Selective up-regulation of NMDA-NR1 receptor expression in myenteric plexus after TNBS induced colitis in rats

BACKGROUND: N-methyl-D-aspartic acid (NMDA) spinal cord receptors play an important role in the development of hyperalgesia following inflammation. It is unclear, however, if changes in NMDA subunit receptor gene expression in the colonic myenteric plexus are associated with colonic inflammation. We investigated regulation of NMDA-NR1 receptor gene expression in TNBS induced colitis in rats. Male Sprague-Dawley rats (150 g–250 g) were treated with 20 mg trinitrobenzene sulfonic acid (TNBS) diluted in 50% ethanol. The agents were delivered with a 24 gauge catheter inserted into the lumen of the colon.
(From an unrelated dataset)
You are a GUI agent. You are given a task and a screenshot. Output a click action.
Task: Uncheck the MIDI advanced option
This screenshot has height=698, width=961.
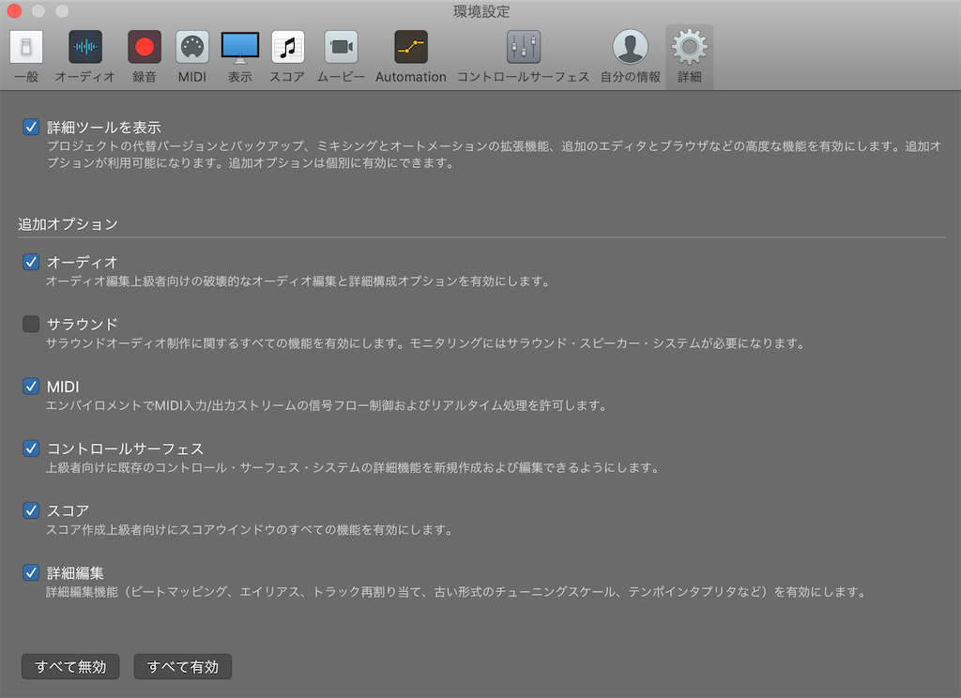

The animals were sacrificed at 2, 7, 14, 21, and 28 days after induction of the colitis, their descending colon was retrieved for reverse transcription-polymerase chain reaction; a subset of animals' distal colon was used for two-dimensional (2-D) western analysis and immunocytochemistry. RESULTS: NR1-exon 5 (N1) and NR1-exon 21 (C1) appeared 14, 21 and 28 days after TNBS treatment. NR1 pan mRNA was up-regulated at 14, 21, and 28 days. The NR1-exon 22 (C2) mRNA did not show significant changes. Using 2-D western analysis, untreated control rats were found to express only NR1(001 )whereas TNBS treated rats expressed NR1(001), NR1(011, )and NR1(111). Immunocytochemistry demonstrated NR1-N1 and NR1-C1 to be present in the myenteric plexus of TNBS treated rats. CONCLUSION: These results suggest a role for colonic myenteric plexus NMDA receptors in the development of neuronal plasticity and visceral hypersensitivity in the colon. Up-regulation of NMDA receptor subunits may reflect part of the basis for chronic visceral hypersensitivity in conditions such as post-infectious irritable bowel syndrome.